_Rows for locating text and elements_.
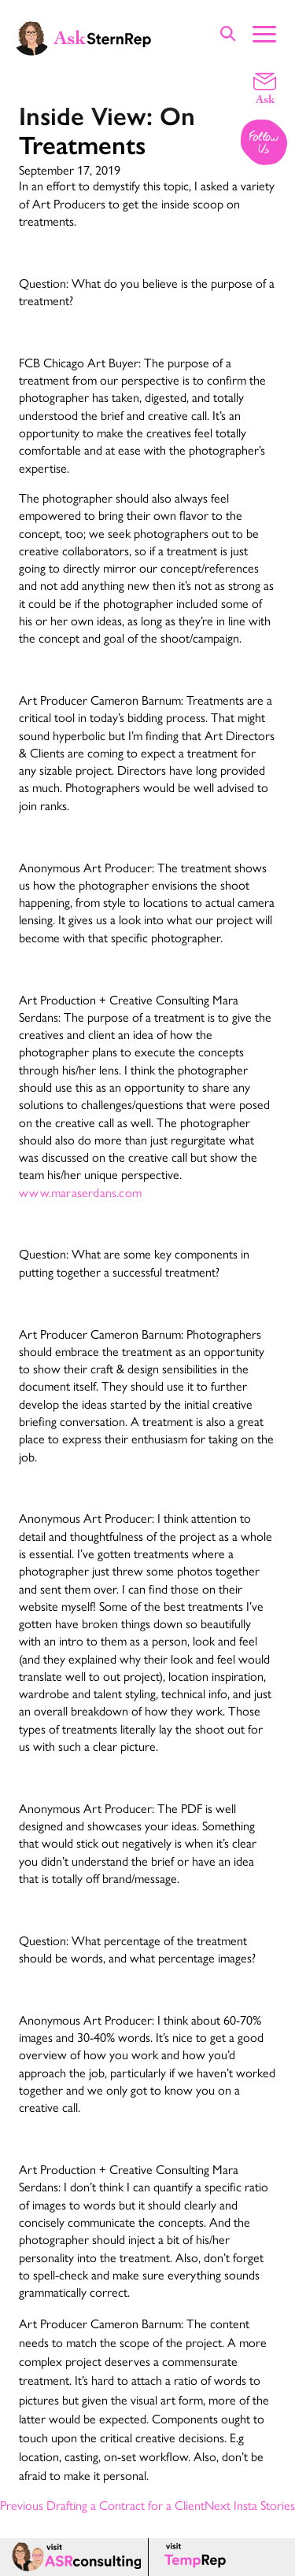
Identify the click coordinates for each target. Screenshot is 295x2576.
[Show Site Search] (228, 33)
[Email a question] (264, 87)
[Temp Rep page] (198, 2557)
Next (250, 2505)
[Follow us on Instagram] (265, 144)
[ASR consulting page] (74, 2557)
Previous (102, 2505)
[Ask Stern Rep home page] (83, 37)
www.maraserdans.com (80, 1192)
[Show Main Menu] (264, 32)
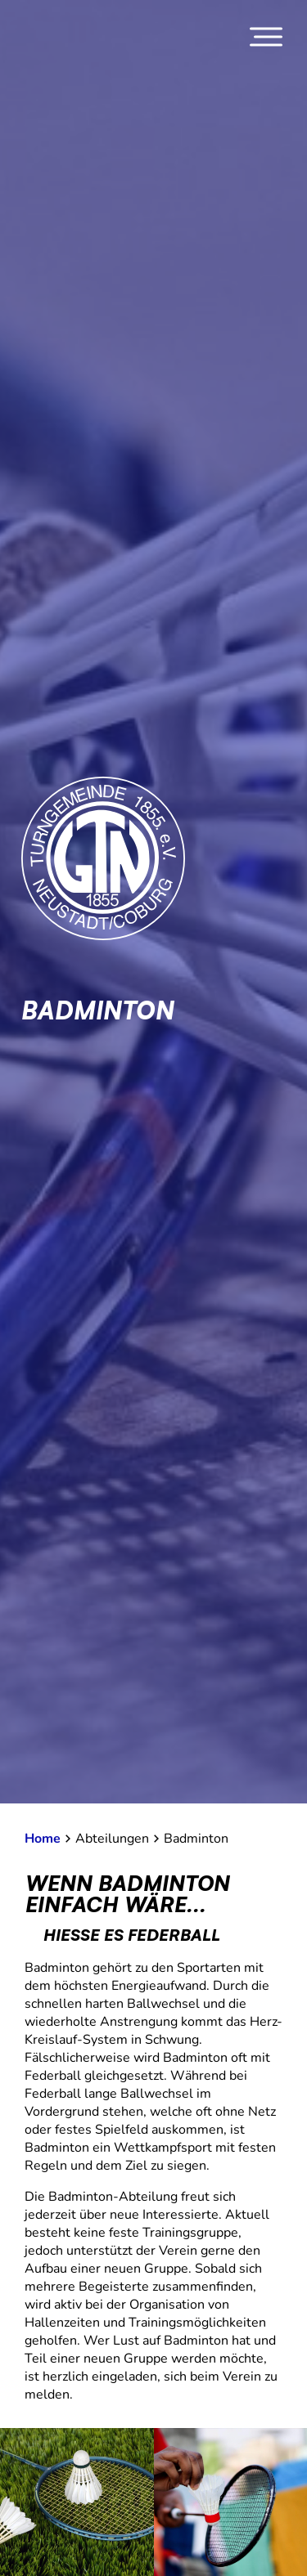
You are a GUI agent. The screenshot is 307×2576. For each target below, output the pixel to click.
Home (43, 1839)
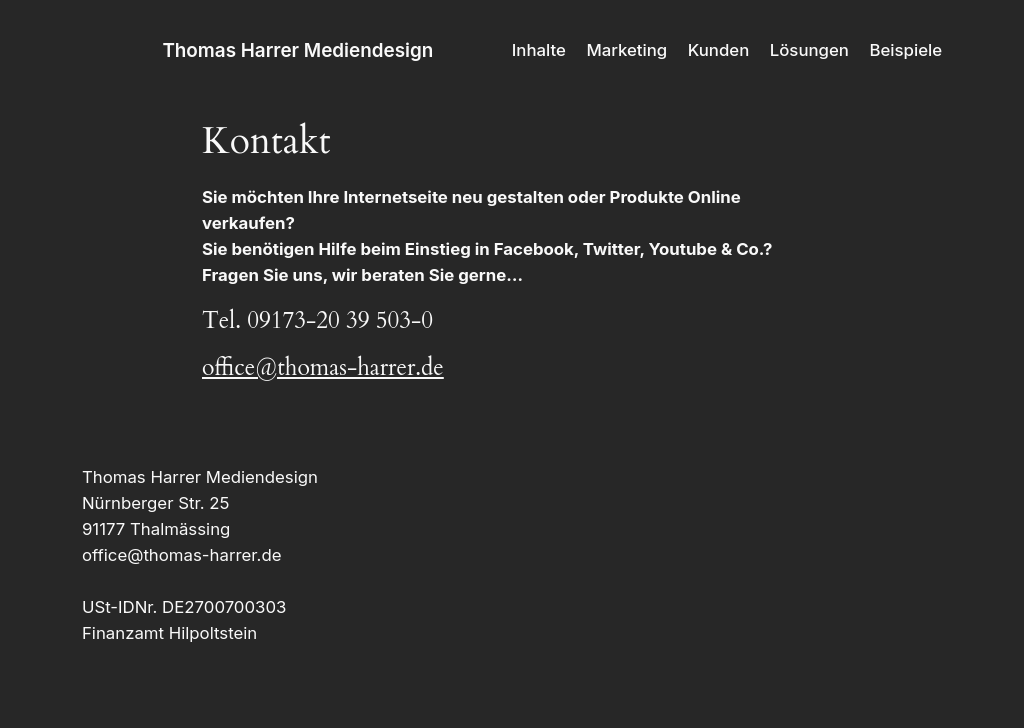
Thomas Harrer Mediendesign (297, 50)
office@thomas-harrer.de (323, 367)
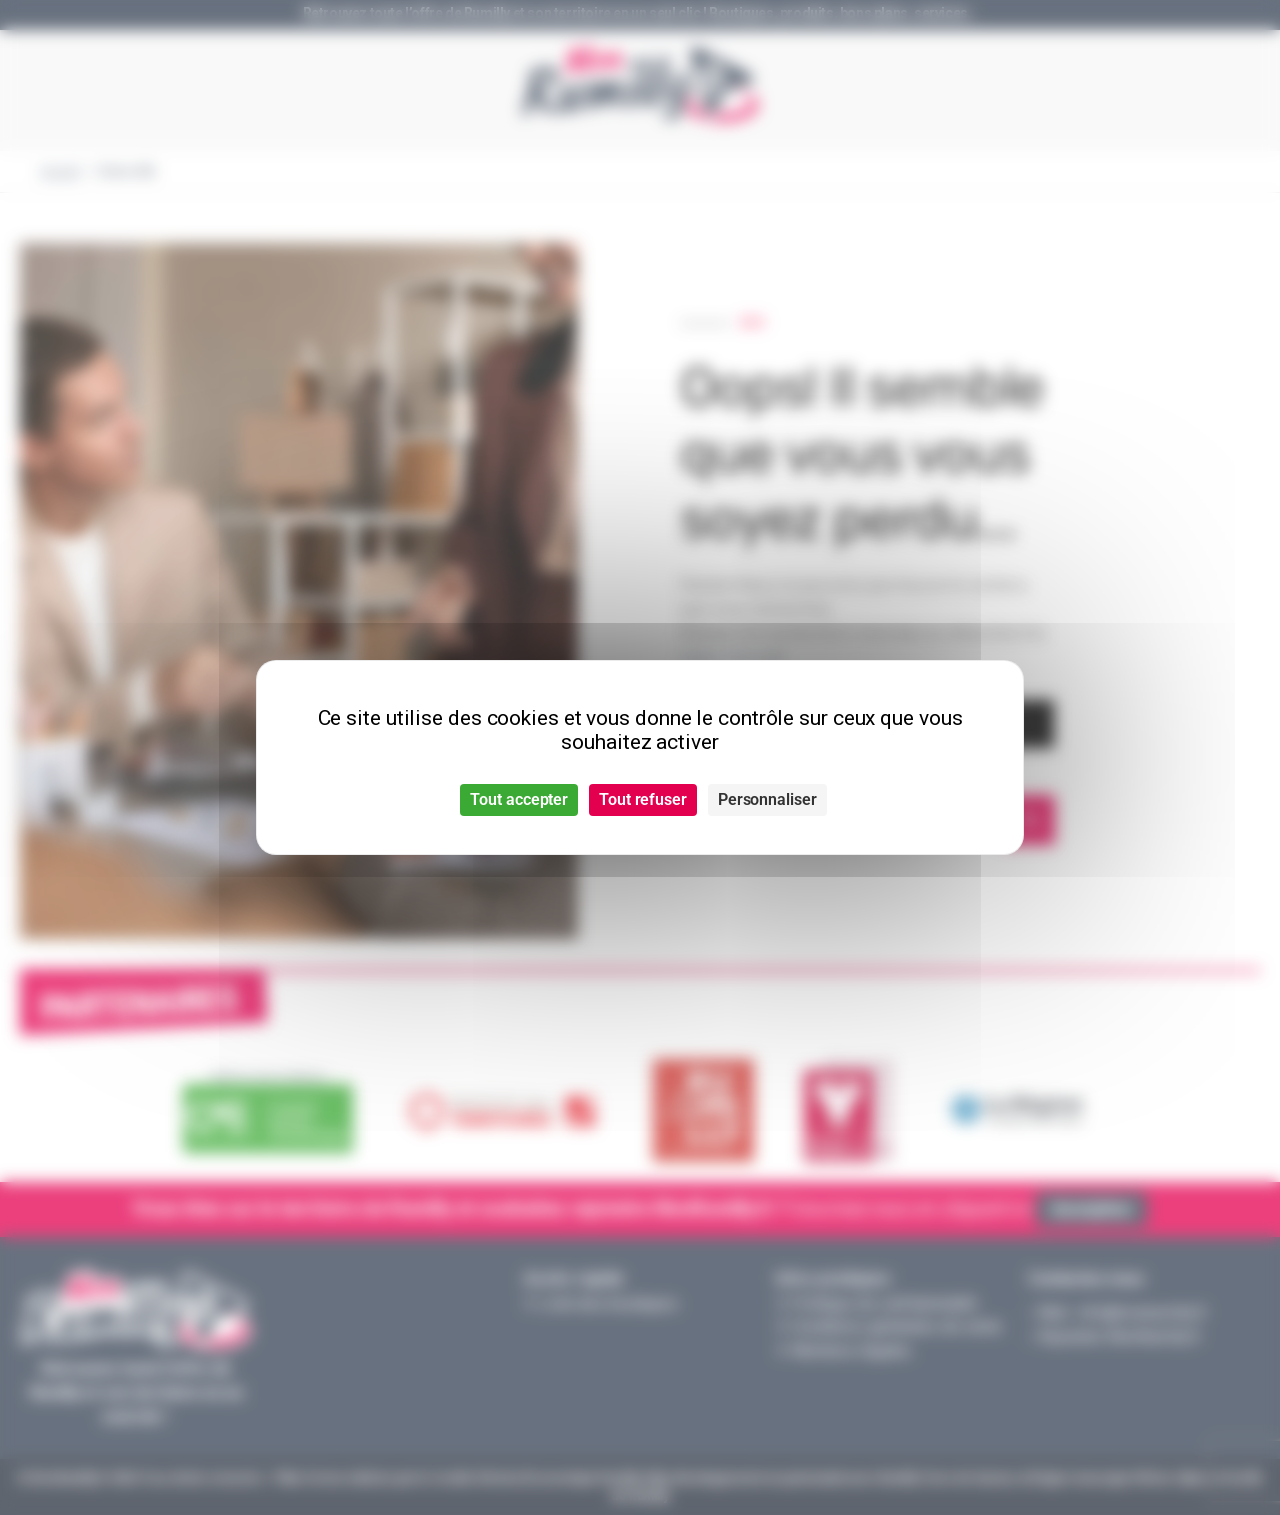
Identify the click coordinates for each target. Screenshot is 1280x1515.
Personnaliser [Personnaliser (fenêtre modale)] (767, 799)
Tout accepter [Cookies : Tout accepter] (519, 799)
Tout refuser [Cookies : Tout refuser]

_Directions_. Rewrite all of the rows above, requests included, rescaling every coordinate in the answers by a factor of 2.1 and rounding to whole numbers, with halves rounded up. Omit the pictures.

_The solution_.
Identify the click coordinates for each target. Screenshot is 295x2576.
[Show Site Search] (479, 69)
[Email a question] (554, 183)
[Temp Rep page] (416, 5370)
Next (525, 5261)
[Follow us on Instagram] (557, 302)
[ASR consulting page] (155, 5370)
Previous (214, 5261)
[Ask Stern Rep home page] (174, 78)
www.maraserdans.com (168, 2503)
[Show Main Menu] (554, 67)
You are a GUI agent. The screenshot is 307×2576. For each target below, output the pixel to click.
Home (90, 3862)
Thomas Harrer Mediendesign (624, 105)
office@thomas-harrer.de (678, 771)
Identify the click coordinates for each target. Screenshot is 1280x1515.
Personnaliser [Personnaliser (fenêtre modale)] (1611, 1678)
Tout accepter [Cookies : Tout accepter] (1090, 1678)
Tout refuser [Cookies : Tout refuser]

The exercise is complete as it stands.